The Psychology of Conversion

In previous years, areas such as email marketing or display advertising were the pillars of investment in customer acquisition. Now, with the importance of search engine traffic, content marketing has strongly added to the equation. What reforms conversion psychology.

The priorities of company marketers have changed. In previous years, areas such as email marketing or display advertising were the pillars of investment in customer acquisition. Now, with the importance of search engine traffic, content marketing has strongly added to the equation.

But the balance of efforts/benefits in acquisition continues to show questionable data. The Conversion Rate Report published by Enconsultancy at the end of 2012 warns that Of 92 dollars invested in acquisitions, only 1 dollar is actually spent on achieving conversions (whether registrations, purchases, or other ultimate goals).

This obsession with the notoriety or dispersion of the brand without any direct objective has created a current of opinion that is not satisfied with A/B tests and other qualitative/quantitative tests, but rather tries to go further in the psychology of the user and points to the mere structure of the human brain to better know potential customers (and those who are not so). Specifically, three parts are distinguished in the brain, in which different functionalities and emotions are stored that affect how the user relates to brands:

1. Primary part. Responsible for vital functions and first impressions. For example, some of the websites that convert the best give you Images are very important, many of them with images taken and treated by professional photographers. these are three examples.
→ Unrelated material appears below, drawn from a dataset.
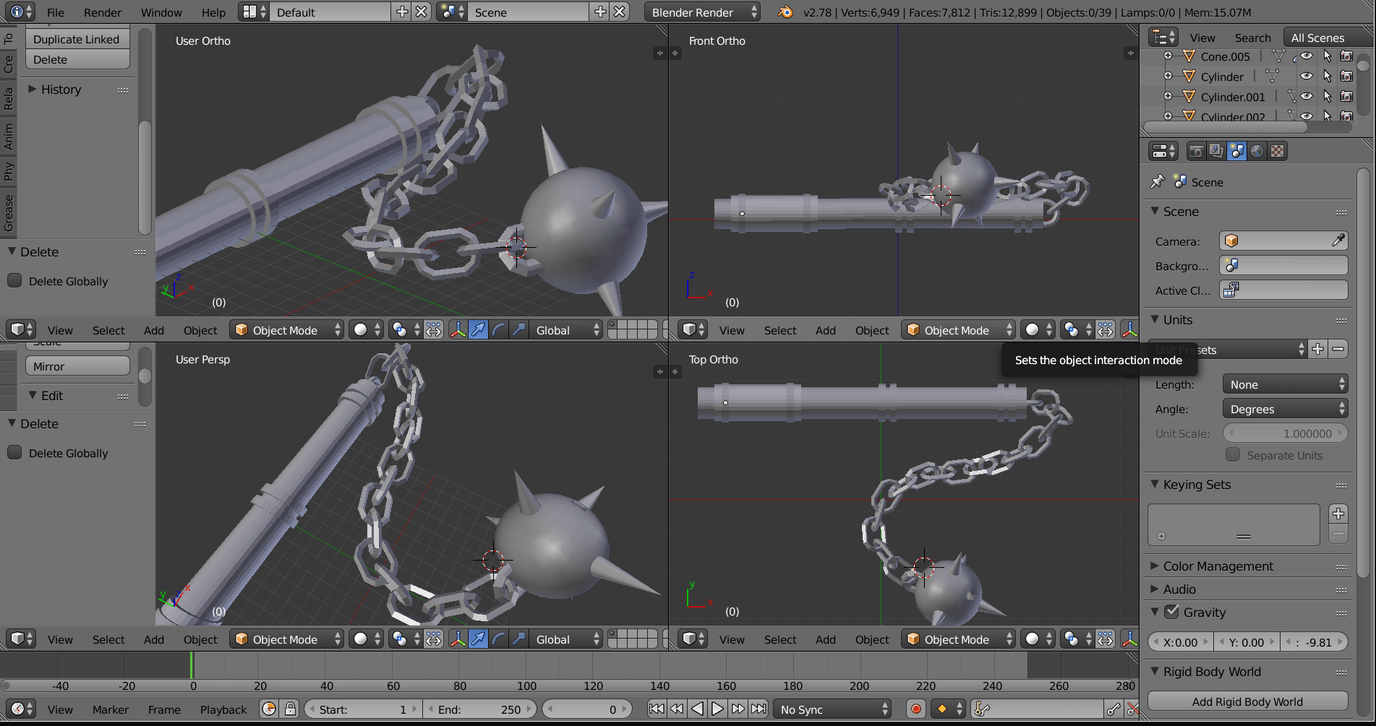Screen dimensions: 1376x726
Task: Switch to the Grease Pencil sidebar tab
Action: (x=9, y=213)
Many of them share practices such as show product images before anything else to users or Call to action with emergency messages (not exaggerated).

2. Emotional part. Responsible for motivation, buying drive, sense of risk and the need for reward. To conquer this area of the brain, brands must find the emotional connection with the consumer. Hence, many copies on websites and email marketing go from the typical “Thank you for your order” to more relaxed messages. One of the best-known success stories is that of CDBaby. But specific actions aside, the important thing is to create a Storytelling after the product, however simple it may be, or at least frame it in a context in which it is used.
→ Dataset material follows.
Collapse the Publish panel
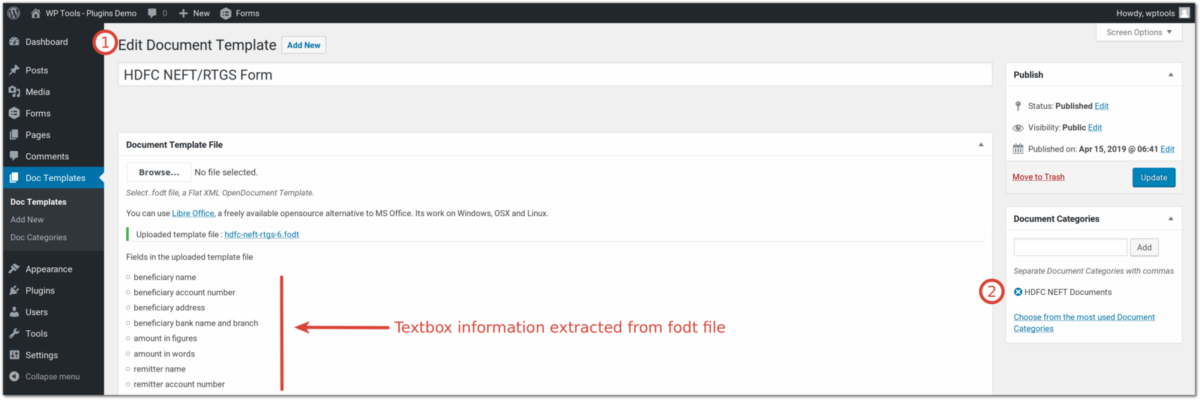Screen dimensions: 1200x400 pyautogui.click(x=1171, y=75)
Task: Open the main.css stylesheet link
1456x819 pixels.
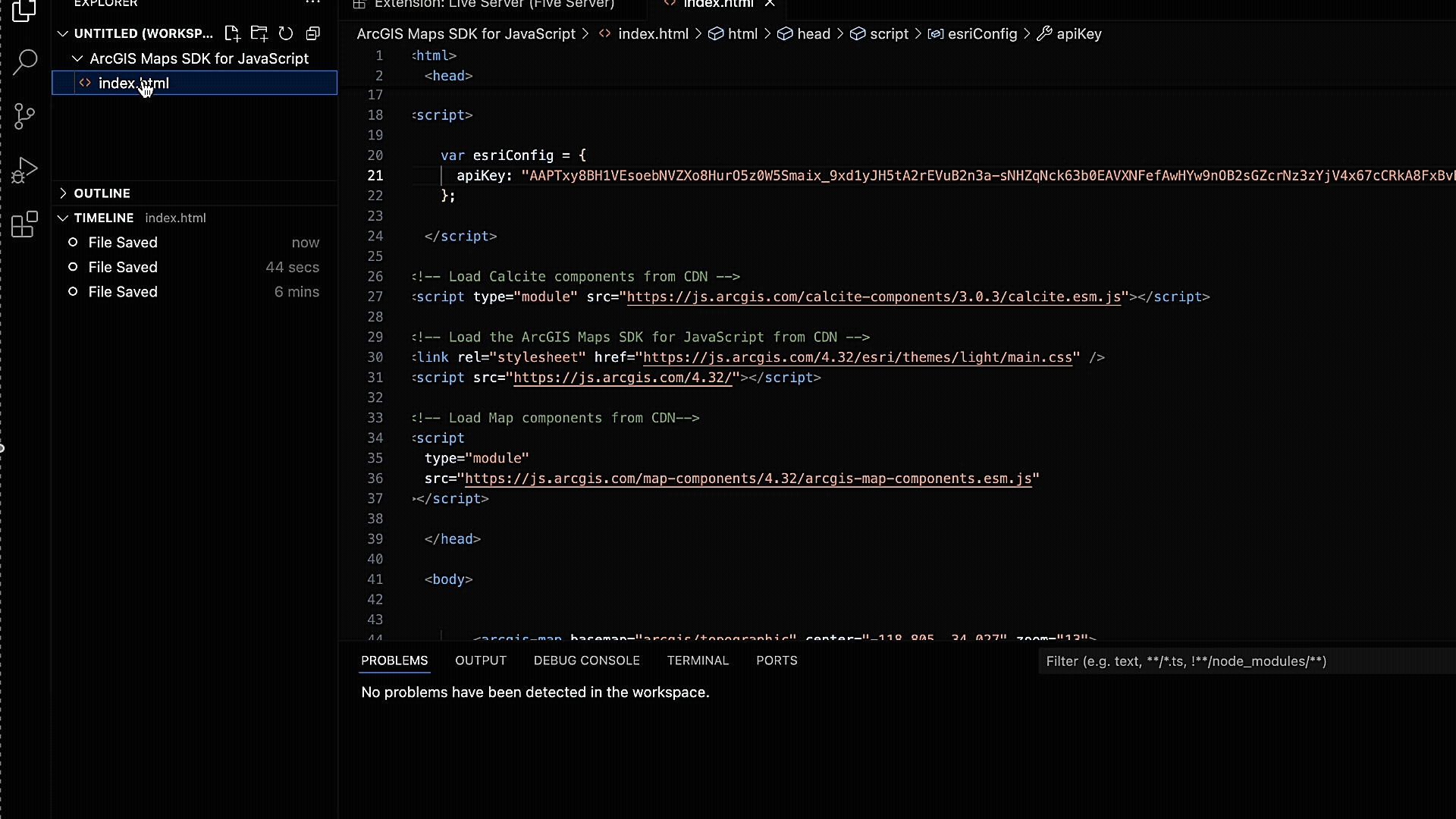Action: click(x=857, y=357)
3. Rational part. The rational side is not the only one that decides, but perhaps it is the last. To conquer the consumer's mind, we must convince, show that we are reliable through techniques such as warranty seals, be transparent with the use of data of users (inform them, for example, if we use their cookie to place advertising on our site), resort to opinion leaders or authority figures who explain the benefits of our product or service, and of course, argue much of these communications with data (visible and matching the emotional and primary part).
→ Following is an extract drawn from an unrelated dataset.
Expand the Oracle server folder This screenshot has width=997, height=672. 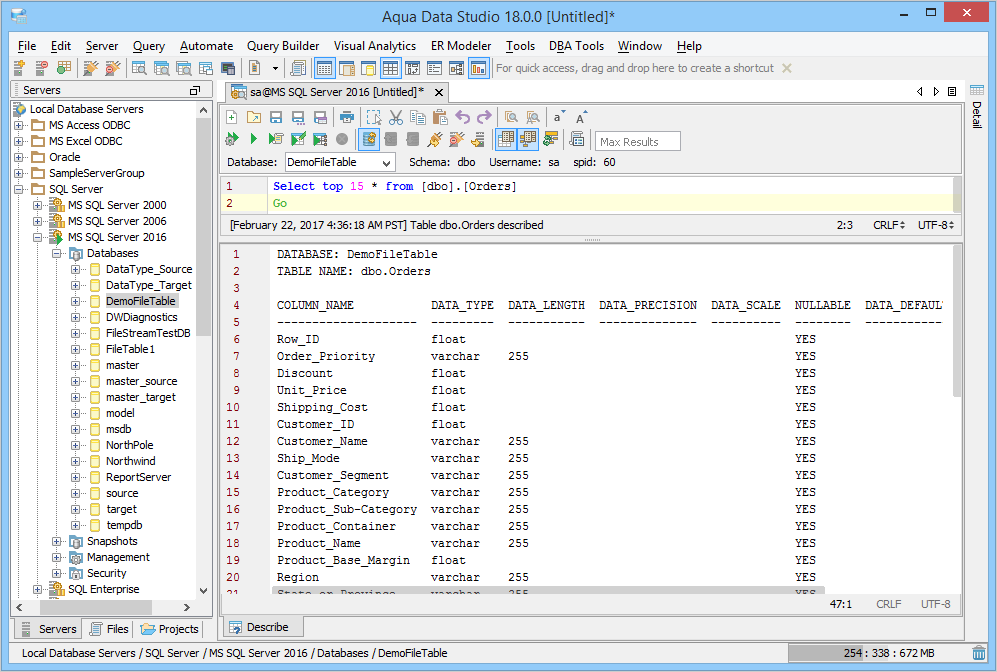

Obviously, brain physics is not relevant. But it is the set of its functionalities, which form a basis from which a company's communication and marketing strategy must be based in order to better reach more users. Capture, retention, engagement, conversion, audience, segmentation, benchmark... all these concepts are not complete if we don't know the people. Hence the importance of, for example, the improvement of customer recognition tools that go from identifying cookies to identify individuals. When we close that circle, true effectiveness will come. Something even more important for a startup that needs to go straight to the target without wasting any resources.